Fine particulate matter 2.5 exerted its toxicological effect by regulating a new layer, long non-coding RNA.

Fine particulate matter (PM2.5) exposure, especially to its organic components, induces adverse health effects on the respiratory system. However, the molecular mechanisms have still not been fully elucidated. Long non-coding RNA (lncRNA) is involved in various physio-pathological processes. In this study, the roles of lncRNA were investigated to reveal the toxicology of PM2.5. Organic extracts of PM2.5 from Nanjing and Shanghai cities were adopted to treat human bronchial epithelial cell lines (BEAS-2B and A549).

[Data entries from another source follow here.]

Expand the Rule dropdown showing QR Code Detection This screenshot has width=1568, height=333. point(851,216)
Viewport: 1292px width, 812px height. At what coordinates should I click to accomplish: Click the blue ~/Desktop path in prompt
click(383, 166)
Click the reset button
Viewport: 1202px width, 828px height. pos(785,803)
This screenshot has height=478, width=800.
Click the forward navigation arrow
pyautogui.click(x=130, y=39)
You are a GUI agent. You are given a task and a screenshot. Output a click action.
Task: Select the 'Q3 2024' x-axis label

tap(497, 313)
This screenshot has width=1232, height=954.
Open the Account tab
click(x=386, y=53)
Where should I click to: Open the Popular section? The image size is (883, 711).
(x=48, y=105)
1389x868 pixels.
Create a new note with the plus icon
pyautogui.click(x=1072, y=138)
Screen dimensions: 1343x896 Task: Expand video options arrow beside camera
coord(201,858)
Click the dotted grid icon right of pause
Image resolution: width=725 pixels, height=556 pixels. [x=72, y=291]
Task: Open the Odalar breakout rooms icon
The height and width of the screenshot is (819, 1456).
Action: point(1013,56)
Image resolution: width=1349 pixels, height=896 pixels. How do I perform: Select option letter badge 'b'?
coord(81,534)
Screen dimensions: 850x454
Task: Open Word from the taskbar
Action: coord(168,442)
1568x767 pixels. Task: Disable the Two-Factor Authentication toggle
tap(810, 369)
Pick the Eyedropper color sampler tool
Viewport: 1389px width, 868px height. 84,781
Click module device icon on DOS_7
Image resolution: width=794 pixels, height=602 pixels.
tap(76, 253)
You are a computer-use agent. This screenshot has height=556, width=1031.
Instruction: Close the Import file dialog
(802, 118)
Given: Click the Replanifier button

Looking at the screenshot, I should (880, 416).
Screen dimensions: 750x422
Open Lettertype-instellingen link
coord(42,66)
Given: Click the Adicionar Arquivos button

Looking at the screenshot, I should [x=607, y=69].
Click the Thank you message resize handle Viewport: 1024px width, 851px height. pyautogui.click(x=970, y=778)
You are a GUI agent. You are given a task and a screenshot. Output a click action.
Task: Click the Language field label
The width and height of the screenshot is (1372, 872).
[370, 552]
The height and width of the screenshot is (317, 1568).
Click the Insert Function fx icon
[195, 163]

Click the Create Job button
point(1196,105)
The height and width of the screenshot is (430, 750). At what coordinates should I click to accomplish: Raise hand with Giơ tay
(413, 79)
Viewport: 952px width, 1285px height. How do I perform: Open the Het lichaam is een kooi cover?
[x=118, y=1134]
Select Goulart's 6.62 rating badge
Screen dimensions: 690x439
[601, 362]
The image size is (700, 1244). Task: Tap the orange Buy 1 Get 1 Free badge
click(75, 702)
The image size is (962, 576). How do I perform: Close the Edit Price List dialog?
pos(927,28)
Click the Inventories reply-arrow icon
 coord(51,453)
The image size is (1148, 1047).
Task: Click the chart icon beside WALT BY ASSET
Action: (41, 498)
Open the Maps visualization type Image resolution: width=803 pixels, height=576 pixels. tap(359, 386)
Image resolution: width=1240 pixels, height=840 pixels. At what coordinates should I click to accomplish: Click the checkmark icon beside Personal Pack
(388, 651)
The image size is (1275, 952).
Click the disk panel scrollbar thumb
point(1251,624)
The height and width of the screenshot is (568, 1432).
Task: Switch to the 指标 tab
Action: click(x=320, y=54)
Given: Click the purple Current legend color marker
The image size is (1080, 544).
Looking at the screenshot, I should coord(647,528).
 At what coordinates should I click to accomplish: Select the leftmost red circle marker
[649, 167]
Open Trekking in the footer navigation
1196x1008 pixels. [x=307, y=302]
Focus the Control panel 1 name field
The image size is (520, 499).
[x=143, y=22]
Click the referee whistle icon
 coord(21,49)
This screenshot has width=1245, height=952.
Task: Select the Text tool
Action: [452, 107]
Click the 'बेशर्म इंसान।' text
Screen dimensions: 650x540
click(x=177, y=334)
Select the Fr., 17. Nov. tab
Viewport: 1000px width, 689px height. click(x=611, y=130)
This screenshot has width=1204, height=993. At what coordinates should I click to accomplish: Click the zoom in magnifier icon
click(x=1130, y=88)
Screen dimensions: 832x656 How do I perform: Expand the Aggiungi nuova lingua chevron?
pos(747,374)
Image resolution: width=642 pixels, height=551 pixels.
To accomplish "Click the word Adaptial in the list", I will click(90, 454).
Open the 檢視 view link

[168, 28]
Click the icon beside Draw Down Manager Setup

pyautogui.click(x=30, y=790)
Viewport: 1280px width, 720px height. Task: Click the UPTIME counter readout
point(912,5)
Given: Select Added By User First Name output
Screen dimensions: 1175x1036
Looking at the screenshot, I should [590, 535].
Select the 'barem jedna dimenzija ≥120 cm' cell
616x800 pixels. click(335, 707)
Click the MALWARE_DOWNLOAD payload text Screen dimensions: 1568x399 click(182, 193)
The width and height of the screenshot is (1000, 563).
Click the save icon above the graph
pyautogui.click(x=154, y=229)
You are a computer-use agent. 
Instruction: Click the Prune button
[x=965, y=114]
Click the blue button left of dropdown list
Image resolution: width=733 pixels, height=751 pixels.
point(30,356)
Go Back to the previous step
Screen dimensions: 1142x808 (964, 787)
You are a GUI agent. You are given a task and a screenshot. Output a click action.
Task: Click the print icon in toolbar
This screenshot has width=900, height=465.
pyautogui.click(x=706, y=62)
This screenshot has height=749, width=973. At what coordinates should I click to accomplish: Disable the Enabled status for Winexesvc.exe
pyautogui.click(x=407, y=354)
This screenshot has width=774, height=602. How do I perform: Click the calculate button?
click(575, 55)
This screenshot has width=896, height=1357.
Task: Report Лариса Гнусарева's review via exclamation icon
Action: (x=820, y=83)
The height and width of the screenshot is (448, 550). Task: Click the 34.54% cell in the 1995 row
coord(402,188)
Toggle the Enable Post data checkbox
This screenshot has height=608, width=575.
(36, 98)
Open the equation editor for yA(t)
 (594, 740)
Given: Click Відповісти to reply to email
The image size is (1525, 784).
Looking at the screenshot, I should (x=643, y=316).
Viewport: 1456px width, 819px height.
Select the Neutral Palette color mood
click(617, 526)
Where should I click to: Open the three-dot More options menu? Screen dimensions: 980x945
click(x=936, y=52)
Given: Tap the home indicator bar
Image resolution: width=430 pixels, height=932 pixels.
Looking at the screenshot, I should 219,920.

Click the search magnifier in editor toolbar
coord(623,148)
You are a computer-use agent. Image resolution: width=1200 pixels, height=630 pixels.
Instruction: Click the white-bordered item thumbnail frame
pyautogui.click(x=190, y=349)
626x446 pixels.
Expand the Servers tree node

RNA sequencing showed that the lncRNA functioned as antisense RNA, intergenic RNA and pre-miRNA. The mRNA profiles were also altered after exposure. PM2.5 from Nanjing showed a more serious impact than that from Shanghai. In detail, higher expression of n405968 was positively related to the elevated mRNA levels of inflammatory factors (IL-6 and IL-8). Increasing levels of metastasis associated lung adenocarcinoma transcript 1 (MALAT1) were positively associated with the induced epithelial-mesenchymal transition (EMT) process. Similar response was observed between both cell lines. The higher content of polycyclic aromatic hydrocarbons (PAHs) is likely to contribute to higher toxicity of PM2.5 from Nanjing than that from Shanghai. Antagonism of aryl hydrocarbon receptor (AHR) or inhibition of CYP1A1 diminished the effects stimulated by PM2.5. Our results indicated that lncRNAs could be involved in the toxicology of PM2.5 through regulating the inflammation and EMT process.